**Required work**
1. Answer from the Bornstein article:
(a) On what date did the squad arrive at Bornstein's Park Ave. office?
(b) How long did Bornstein tell NBC the men were there?
(c) What item did the men demand be taken down?
2. Reproduce part of the Bornstein article word for word, beginning at the words "Trump goons raided" and stopping after "demanded the records.".
3. Translate this sentence from the Bornstein article into Spanish: "The loose-lipped gastroenterologist told CNN the men showed up unannounced and demanded the records."

**Supplied passage**
........
Trump goons raided doctor
Prez physician: Goons raided me Wanted Trump files after baldness Rx reveal
PRESIDENT TRUMP’S KOOKY former doctor said he felt “robbed” after the President sent men to his office to take The Donald’s medical records — leaving him feeling “raped, frightened and sad.”
The squad descended on Dr. Harold Bornstein’s Park Ave. office on Feb. 3, 2017, in what the doc described to NBC News as a “raid” that occurred a few days after he spilled to The New York Times that the President takes hair-growth medication.
“They must have been here for 25 or 30 minutes,” Bornstein told NBC. “It created a lot of chaos.”
The loose-lipped gastroenterologist told CNN the men showed up unannounced and demanded the records.
“They barged through the back door, they terrified the secretary, they pushed aside the patient that was in there,” the doctor told the cable network.
Bornstein, who made headlines in 2015 by saying Trump would be the “healthiest individual ever elected to the presidency,” told NBC that White House staffer Keith Schiller, who worked for Trump before he became President, a “large man” and Trump Organization lawyer Alan Garten also demanded a framed photo of the President and the doctor be taken down.
........
Collected data entries

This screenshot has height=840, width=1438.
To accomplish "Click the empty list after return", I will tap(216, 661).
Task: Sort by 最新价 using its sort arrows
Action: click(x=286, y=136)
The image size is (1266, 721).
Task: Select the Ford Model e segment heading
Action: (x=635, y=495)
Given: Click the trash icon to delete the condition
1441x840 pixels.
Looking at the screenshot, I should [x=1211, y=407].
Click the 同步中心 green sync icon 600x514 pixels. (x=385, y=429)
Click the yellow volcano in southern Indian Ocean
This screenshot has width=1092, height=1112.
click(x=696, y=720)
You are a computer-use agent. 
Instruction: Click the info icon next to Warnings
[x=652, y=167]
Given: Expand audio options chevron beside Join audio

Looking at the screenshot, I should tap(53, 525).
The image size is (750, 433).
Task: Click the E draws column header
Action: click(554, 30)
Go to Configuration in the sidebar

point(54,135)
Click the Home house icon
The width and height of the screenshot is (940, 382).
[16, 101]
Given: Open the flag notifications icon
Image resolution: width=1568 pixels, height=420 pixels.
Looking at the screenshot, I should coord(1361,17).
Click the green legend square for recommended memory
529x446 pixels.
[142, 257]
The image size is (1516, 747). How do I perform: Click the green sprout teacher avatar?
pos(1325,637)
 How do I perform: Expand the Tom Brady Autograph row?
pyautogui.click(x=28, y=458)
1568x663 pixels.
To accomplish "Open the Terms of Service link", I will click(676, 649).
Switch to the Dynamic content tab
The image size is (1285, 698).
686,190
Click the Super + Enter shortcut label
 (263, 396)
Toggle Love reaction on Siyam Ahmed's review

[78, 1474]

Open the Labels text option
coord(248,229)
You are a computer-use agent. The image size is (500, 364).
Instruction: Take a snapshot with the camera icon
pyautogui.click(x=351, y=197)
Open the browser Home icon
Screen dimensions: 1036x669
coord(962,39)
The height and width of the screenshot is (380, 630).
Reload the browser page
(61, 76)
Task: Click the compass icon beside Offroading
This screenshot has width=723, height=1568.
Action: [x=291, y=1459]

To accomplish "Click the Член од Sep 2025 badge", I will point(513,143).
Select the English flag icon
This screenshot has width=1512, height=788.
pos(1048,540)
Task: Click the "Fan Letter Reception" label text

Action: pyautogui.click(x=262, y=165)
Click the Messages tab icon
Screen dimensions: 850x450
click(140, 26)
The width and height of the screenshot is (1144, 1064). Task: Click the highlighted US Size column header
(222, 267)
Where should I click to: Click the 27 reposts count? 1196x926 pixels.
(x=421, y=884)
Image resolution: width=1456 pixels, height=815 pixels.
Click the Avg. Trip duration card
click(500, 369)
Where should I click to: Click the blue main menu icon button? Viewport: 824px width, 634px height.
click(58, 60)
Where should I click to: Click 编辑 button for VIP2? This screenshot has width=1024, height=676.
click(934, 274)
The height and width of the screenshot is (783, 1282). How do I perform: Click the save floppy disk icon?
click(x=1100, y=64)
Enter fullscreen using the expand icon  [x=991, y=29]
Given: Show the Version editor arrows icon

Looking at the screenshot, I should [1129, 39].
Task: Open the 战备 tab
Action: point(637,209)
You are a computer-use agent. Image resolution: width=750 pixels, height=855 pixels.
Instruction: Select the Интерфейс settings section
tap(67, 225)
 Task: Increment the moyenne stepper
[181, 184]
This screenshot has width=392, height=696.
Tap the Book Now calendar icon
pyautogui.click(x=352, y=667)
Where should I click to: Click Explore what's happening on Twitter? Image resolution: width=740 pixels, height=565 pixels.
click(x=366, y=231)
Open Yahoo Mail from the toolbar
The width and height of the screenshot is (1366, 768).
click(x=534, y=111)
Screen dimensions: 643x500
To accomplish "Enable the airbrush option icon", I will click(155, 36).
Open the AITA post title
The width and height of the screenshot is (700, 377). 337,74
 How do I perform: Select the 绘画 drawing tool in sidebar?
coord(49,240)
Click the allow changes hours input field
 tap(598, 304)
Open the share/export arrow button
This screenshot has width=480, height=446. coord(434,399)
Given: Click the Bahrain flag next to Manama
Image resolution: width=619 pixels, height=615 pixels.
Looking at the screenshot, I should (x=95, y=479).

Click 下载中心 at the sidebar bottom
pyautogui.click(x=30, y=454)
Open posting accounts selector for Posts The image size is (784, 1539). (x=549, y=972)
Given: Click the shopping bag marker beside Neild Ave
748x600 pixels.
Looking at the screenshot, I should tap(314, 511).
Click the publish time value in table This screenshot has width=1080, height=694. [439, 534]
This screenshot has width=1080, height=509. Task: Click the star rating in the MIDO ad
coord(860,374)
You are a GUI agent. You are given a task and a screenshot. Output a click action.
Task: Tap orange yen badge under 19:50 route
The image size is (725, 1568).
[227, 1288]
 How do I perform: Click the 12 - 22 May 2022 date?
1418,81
........
**Answers in order**
1.
(a) Feb. 3, 2017
(b) 25 or 30 minutes
(c) A framed photo of the President and the doctor

2.
Trump goons raided doctor
Prez physician: Goons raided me Wanted Trump files after baldness Rx reveal
PRESIDENT TRUMP’S KOOKY former doctor said he felt “robbed” after the President sent men to his office to take The Donald’s medical records — leaving him feeling “raped, frightened and sad.”
The squad descended on Dr. Harold Bornstein’s Park Ave. office on Feb. 3, 2017, in what the doc described to NBC News as a “raid” that occurred a few days after he spilled to The New York Times that the President takes hair-growth medication.
“They must have been here for 25 or 30 minutes,” Bornstein told NBC. “It created a lot of chaos.”
The loose-lipped gastroenterologist told CNN the men showed up unannounced and demanded the records.

3. El indiscreto gastroenterólogo le dijo a CNN que los hombres se presentaron sin avisar y exigieron los expedientes.